> [Extract]
Saturday, June 25, 2011

JIMMY WEBB JUNE 24 2011


JIMMY WEBB

AN EVENING WITH

Dunstan Playhouse

Friday June 25

William Shakespeare was an amazing writer. His work will live for all eternity. His body of work captures the human condition, defines drama intent and touches something in people that will always be there to be touched in the same way. However, I doubt that Shakey would have been much chop as an actor, or much use in the James Cameron 50 million dollar big screen version of Hamlet. It doesn’t make him any less of a writer.

So, it has to be said that Jimmy Webb has written some amazing songs. Iconic songs. Timeless songs. Songs that will always be considered classics. Songs that have been sung and interpreted by everybody. From Frank Sinatra, the Fifth Dimension, Johnny Cash, Bob Dylan, Barbara Streisand, and Tom Jones have all sung his songs. He tells amazing stories in his these songs. His turn of phrase, his attention to the minutiae of a relationship or break up, his sense of longing and melancholy. He is a fantastic songwriter.

However Jimmy Webb isn’t a fantastic singer. All of these many timeless, classic songs were hits with somebody else at the microphone. Galveston, By the Time I Get to Phoenix, Honey Come Back and Wichita Lineman are all amongst my most favourite songs. This is true, but it’s only true when Glen Campbell singing them. I have lots of versions of these songs. Wichita Lineman in particular I have two 90 minute cassettes full of versions of this emotive classic from 1968. My hilariously titled Wichita LineMEN compilation has almost sixty versions of this Webb song, with rock, disco, ska, heavy metal and country versions. So I know these songs can be presented in different ways and in different voices and still be moving and affecting.


Whilst there is something nice about being in the presence of the creator of these songs that have had long and robust lives, the reality is that as a singer, Webb is an exceptional songwriter.

He appears on stage and takes his seat at the simply lit grand piano and starts singing Highwayman. A hit single in 1982 for the supergroup consisting of four of the most distinctive voices of country music; Johnny Cash, Willie Nelson, Kris Kristofferson and Waylon Jennings. The lyrics depict four different types of outlaw from an old west robber to a spaceship captain on an ethereal quest. I love this song.

> [Instruction] Could you continue the review of the Jimmy Webb concert above, picking up right after its last sentence?

> [Raw data]
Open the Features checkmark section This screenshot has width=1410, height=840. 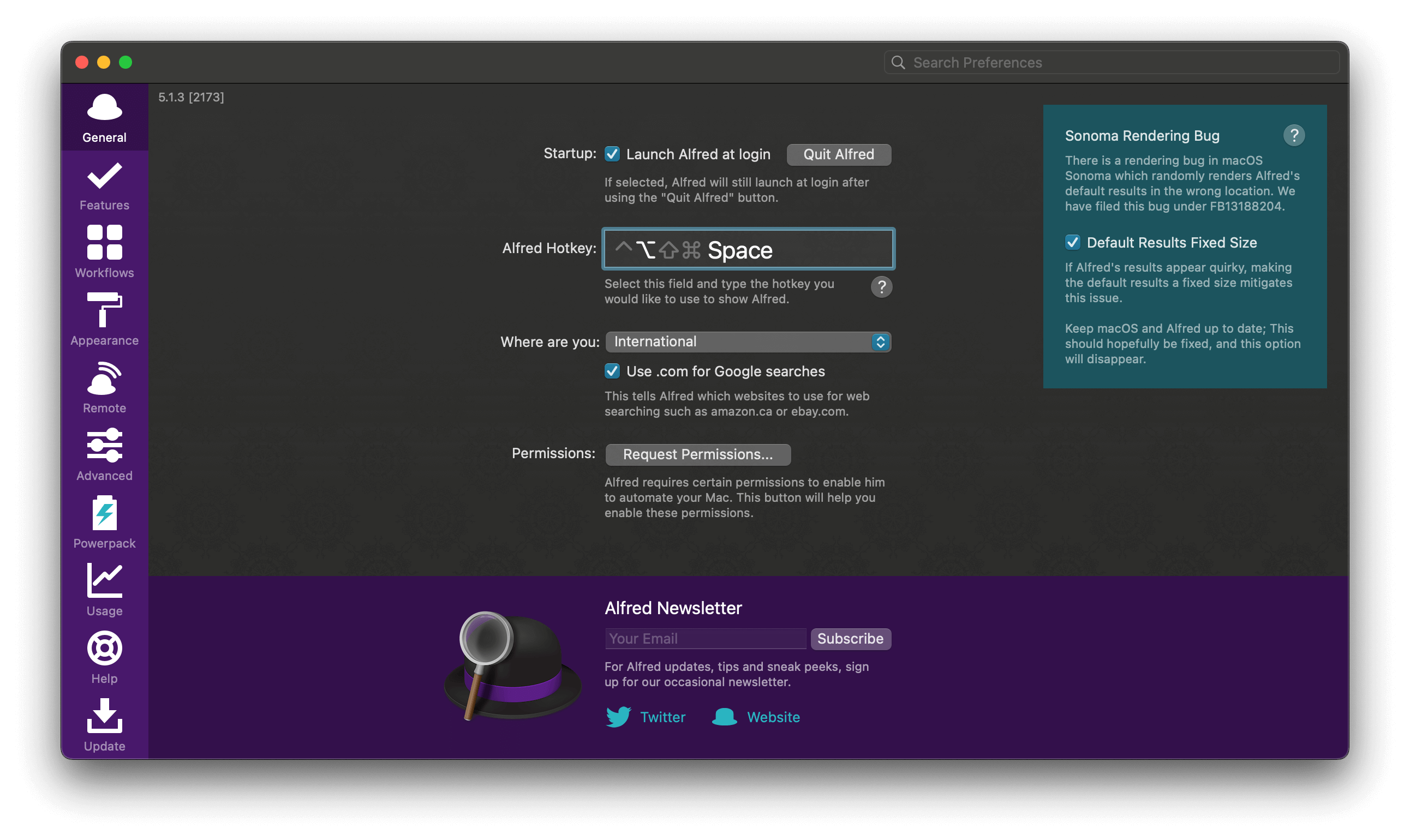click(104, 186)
* * *
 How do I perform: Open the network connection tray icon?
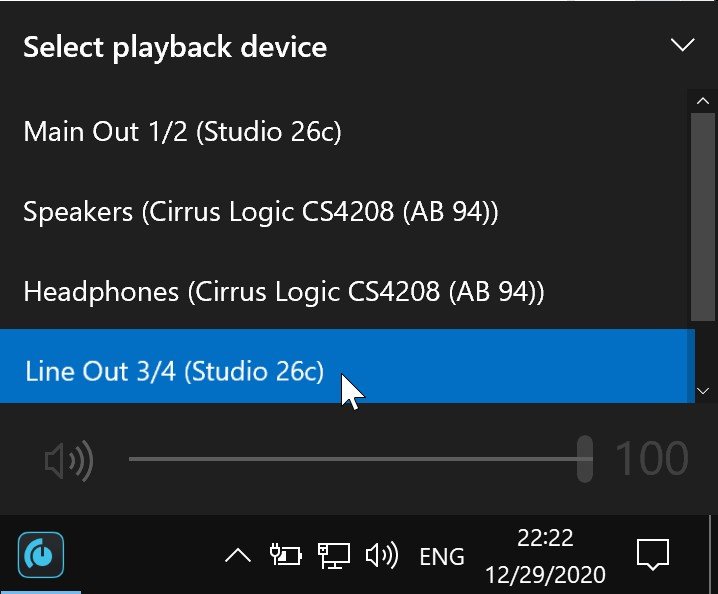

> [Result for this exercise]
I was a dam builder across the river deep and wide
Where steel and water did collide
A place called Boulder on the wild Colorado
I slipped and fell into the wet concrete below
They buried me in that great tomb that knows no sound
But I am still around. I'll always be around

It has four haunting vignettes sung by deceased characters in the lyric, but tonight in the hands of it’s creator it lacks any weight at all. It quickly becomes apparent that he considers himself more of a virtuoso singer than he actually is. The reaching for unnecessary notes out of his range is clumsy and distracting. His voice is okay when singing in middle register but some of those high notes and attempts vocal gymnastics fall way short of the mark.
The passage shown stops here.